Metin:
+++

Kolay değil
birşeyden veya bir kişiden nefret etmek. Emin olun altında büyük emekler
vardır. Yaşanmışlık hayal kırıklığı gözyaşı. Zaten her nefret bolca gözyaşı
içerir. Benim ağlamama izin vermediler bende aradan 1 yıl geçti ve şimdi
yazıyorum. Çünkü bugün barışmaya karar vermiştim bir anlık için oyuncak
ayılarla. 3 yıl önce alınan ama aslında alınmayan bir hediyeydi oyuncak ayı.
Bir erkeğin sevdiği zaman ne fedakarlıklar yapacağının göstergesiydi oyuncak
ayı. Ve bir insanın gerçeği öğrendiğindeki yıkımı. Bilmiyorum. Korkuyorum.
Ağlamak istiyorum aslında. Çünkü ağlayabildiğim tek kişinin yanındayım. Başka
zaman ağlamayı beceremem. Hiç gözyaşı dökmedim dersem inanın bana çünkü
ağlayamıyorum. Burası hariç. Geçen seneyi hatırladım bugün. Dedim ki kendi
kendime tamam olmuş birşeyi değiştiremezsin. Ve hayatını nefretle geçiremezsin.

+++

Alıştırma açıklaması:
Yukarıdaki oyuncak ayılarla ilgili metni, tek bir harfini bile değiştirmeden baştan sona tekrar yazın.

+++

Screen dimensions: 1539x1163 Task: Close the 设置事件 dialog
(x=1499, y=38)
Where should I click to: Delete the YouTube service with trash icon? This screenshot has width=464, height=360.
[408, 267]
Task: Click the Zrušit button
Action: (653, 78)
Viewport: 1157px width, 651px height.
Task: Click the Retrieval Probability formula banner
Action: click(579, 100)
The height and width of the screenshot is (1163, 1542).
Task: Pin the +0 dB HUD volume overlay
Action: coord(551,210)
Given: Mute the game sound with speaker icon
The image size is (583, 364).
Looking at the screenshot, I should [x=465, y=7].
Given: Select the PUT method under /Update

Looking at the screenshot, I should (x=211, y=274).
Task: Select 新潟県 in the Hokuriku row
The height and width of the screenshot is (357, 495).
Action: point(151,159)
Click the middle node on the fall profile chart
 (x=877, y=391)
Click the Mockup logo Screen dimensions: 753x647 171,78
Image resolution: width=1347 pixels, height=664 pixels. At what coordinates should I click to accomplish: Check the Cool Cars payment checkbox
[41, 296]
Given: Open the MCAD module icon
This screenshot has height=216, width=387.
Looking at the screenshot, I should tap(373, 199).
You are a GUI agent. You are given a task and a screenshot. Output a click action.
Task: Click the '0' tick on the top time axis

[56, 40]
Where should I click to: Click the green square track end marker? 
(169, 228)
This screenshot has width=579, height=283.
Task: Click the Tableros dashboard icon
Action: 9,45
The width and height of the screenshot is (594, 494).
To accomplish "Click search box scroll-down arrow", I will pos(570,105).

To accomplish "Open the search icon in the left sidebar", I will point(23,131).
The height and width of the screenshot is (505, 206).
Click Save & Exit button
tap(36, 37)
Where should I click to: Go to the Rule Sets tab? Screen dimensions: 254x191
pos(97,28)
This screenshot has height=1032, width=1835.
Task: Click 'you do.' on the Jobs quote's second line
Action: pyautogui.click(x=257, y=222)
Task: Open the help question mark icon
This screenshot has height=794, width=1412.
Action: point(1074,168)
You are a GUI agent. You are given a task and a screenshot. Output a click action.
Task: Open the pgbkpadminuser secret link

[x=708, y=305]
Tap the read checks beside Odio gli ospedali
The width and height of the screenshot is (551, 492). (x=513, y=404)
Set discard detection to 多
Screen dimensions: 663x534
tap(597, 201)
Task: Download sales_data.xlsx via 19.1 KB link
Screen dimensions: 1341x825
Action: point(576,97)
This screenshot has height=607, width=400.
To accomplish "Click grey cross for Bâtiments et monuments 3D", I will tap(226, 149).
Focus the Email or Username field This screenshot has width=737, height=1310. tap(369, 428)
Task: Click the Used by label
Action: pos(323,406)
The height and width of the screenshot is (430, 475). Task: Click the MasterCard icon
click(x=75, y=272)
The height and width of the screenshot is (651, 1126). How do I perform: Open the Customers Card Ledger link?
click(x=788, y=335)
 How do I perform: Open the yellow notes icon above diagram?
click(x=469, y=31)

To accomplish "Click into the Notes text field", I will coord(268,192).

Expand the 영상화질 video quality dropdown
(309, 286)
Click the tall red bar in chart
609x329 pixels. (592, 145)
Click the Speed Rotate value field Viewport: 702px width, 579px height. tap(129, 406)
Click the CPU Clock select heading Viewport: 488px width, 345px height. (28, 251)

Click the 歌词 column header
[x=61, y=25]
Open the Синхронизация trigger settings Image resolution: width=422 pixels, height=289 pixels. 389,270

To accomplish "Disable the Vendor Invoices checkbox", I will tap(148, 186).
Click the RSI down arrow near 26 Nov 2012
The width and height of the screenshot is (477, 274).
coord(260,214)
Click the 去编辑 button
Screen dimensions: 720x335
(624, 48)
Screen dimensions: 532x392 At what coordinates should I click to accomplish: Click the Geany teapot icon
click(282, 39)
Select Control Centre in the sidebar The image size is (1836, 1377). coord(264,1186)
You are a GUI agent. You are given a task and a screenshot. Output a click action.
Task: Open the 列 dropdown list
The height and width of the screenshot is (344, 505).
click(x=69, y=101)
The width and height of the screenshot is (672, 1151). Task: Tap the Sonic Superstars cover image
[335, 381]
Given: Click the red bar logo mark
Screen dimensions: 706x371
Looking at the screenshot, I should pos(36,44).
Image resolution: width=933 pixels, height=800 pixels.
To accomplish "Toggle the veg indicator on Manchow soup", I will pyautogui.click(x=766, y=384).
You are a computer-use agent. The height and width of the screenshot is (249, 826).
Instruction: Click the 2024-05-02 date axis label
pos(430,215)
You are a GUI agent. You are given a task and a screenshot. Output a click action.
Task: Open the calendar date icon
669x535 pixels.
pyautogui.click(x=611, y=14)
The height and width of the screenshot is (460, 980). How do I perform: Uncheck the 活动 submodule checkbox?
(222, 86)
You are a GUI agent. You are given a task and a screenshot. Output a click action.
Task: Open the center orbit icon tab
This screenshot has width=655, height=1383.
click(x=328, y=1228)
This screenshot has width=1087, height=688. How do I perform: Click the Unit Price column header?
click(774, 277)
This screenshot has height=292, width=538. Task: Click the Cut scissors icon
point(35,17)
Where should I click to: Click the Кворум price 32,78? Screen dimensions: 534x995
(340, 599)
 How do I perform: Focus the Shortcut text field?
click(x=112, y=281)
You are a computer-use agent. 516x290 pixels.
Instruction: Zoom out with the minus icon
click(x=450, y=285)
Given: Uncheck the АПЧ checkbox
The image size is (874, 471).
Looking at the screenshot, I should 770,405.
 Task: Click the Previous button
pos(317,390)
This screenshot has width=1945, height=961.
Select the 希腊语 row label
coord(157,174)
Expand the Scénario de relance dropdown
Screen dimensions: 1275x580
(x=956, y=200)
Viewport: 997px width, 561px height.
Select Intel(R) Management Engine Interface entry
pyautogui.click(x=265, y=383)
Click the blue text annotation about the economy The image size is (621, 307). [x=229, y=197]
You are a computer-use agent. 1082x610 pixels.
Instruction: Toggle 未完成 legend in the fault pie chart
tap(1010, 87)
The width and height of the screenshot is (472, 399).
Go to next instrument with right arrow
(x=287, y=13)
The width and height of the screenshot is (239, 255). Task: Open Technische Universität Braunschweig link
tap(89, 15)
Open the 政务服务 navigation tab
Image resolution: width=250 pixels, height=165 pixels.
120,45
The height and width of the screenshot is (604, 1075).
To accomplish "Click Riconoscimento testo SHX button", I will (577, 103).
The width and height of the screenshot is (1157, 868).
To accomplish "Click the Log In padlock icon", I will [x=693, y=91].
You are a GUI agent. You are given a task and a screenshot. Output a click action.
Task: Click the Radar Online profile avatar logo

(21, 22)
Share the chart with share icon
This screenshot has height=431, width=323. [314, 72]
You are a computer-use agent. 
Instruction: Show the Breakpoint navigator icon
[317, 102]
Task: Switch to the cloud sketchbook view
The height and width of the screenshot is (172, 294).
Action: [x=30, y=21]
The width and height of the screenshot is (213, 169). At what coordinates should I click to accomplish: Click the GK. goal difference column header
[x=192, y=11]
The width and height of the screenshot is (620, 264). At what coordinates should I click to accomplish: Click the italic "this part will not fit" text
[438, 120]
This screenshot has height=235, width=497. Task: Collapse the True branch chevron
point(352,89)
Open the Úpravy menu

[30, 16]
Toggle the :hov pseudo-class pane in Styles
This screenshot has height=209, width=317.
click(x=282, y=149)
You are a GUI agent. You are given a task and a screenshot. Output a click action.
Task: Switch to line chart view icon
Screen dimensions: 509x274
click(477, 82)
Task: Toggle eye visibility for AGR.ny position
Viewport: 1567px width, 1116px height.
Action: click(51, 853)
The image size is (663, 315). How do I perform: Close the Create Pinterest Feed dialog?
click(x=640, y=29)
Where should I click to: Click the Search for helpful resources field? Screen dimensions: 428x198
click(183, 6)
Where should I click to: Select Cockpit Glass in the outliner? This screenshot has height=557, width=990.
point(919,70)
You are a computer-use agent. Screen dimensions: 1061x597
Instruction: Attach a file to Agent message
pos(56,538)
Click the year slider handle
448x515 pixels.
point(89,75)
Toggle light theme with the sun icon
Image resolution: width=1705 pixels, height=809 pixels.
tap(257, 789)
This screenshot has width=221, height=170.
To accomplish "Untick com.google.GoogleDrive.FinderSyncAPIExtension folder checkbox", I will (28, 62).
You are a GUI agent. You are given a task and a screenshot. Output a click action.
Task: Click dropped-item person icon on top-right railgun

+++

Çıktı:
Kolay değil
birşeyden veya bir kişiden nefret etmek. Emin olun altında büyük emekler
vardır. Yaşanmışlık hayal kırıklığı gözyaşı. Zaten her nefret bolca gözyaşı
içerir. Benim ağlamama izin vermediler bende aradan 1 yıl geçti ve şimdi
yazıyorum. Çünkü bugün barışmaya karar vermiştim bir anlık için oyuncak
ayılarla. 3 yıl önce alınan ama aslında alınmayan bir hediyeydi oyuncak ayı.
Bir erkeğin sevdiği zaman ne fedakarlıklar yapacağının göstergesiydi oyuncak
ayı. Ve bir insanın gerçeği öğrendiğindeki yıkımı. Bilmiyorum. Korkuyorum.
Ağlamak istiyorum aslında. Çünkü ağlayabildiğim tek kişinin yanındayım. Başka
zaman ağlamayı beceremem. Hiç gözyaşı dökmedim dersem inanın bana çünkü
ağlayamıyorum. Burası hariç. Geçen seneyi hatırladım bugün. Dedim ki kendi
kendime tamam olmuş birşeyi değiştiremezsin. Ve hayatını nefretle geçiremezsin.